Everything that occurs is a change in state, or an event for short: the sun comes out, the bus arrives, plants emerge from the ground, a neighbor says hello, the calendar page turns to a certain date or time, or your team lead yells that you should get to da choppa. Among all events, the ones that must be observed, recorded, or otherwise acted upon can be categorized based on how timely the reaction needs to be.
Realtime is the ability to react to anything that occurs as it occurs, before it loses its importance.
In a business context, everything that occurs in a system is an event, and realtime is the timely extraction of business value from events with very small windows of opportunity, or deadlines.
Any changes to data or otherwise interactions with the system by a human or machine agent can be considered an event with business value, and be recorded into a log for future processing.
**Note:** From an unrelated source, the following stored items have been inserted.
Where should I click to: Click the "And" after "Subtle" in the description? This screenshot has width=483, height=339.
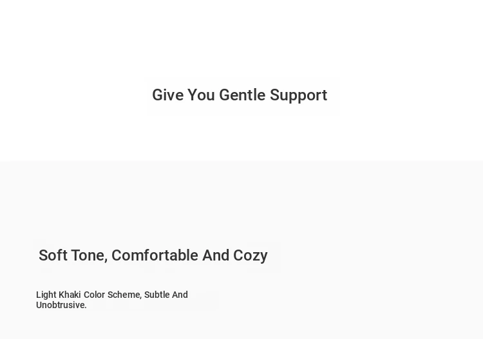180,295
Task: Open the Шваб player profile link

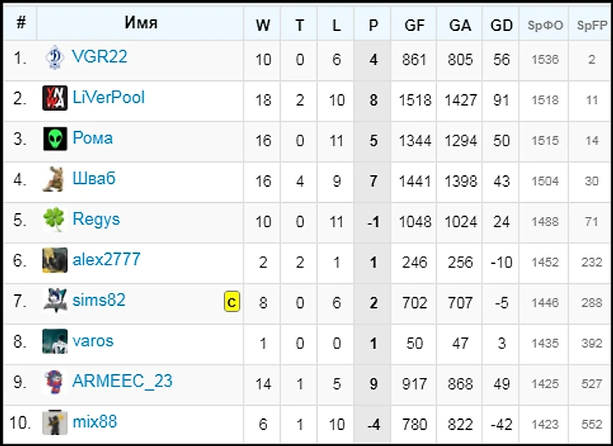Action: [94, 179]
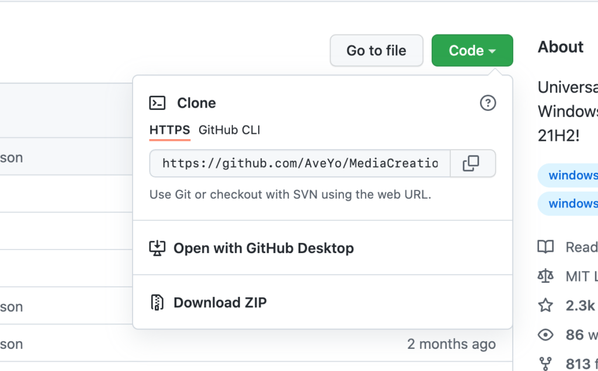Click the https://github.com/AveYo clone URL field

(300, 164)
However, they may also, upon examination, be categorized as having value in an immediate sense, to be processed right on the spot.
For example, the value may lie in providing immersive live functionality to external users such as live document collaboration; or, internally, in allowing a more instantaneous understanding of the system like with monitoring and processing streams of emergency data.
Realtime Use Cases and Examples
Computer systems generally fall into one of three categories:
- Transformational: sequential input, process, output; each iteration is independent of any other and terminates after issuing the output; minimizing processing speed is a COULD.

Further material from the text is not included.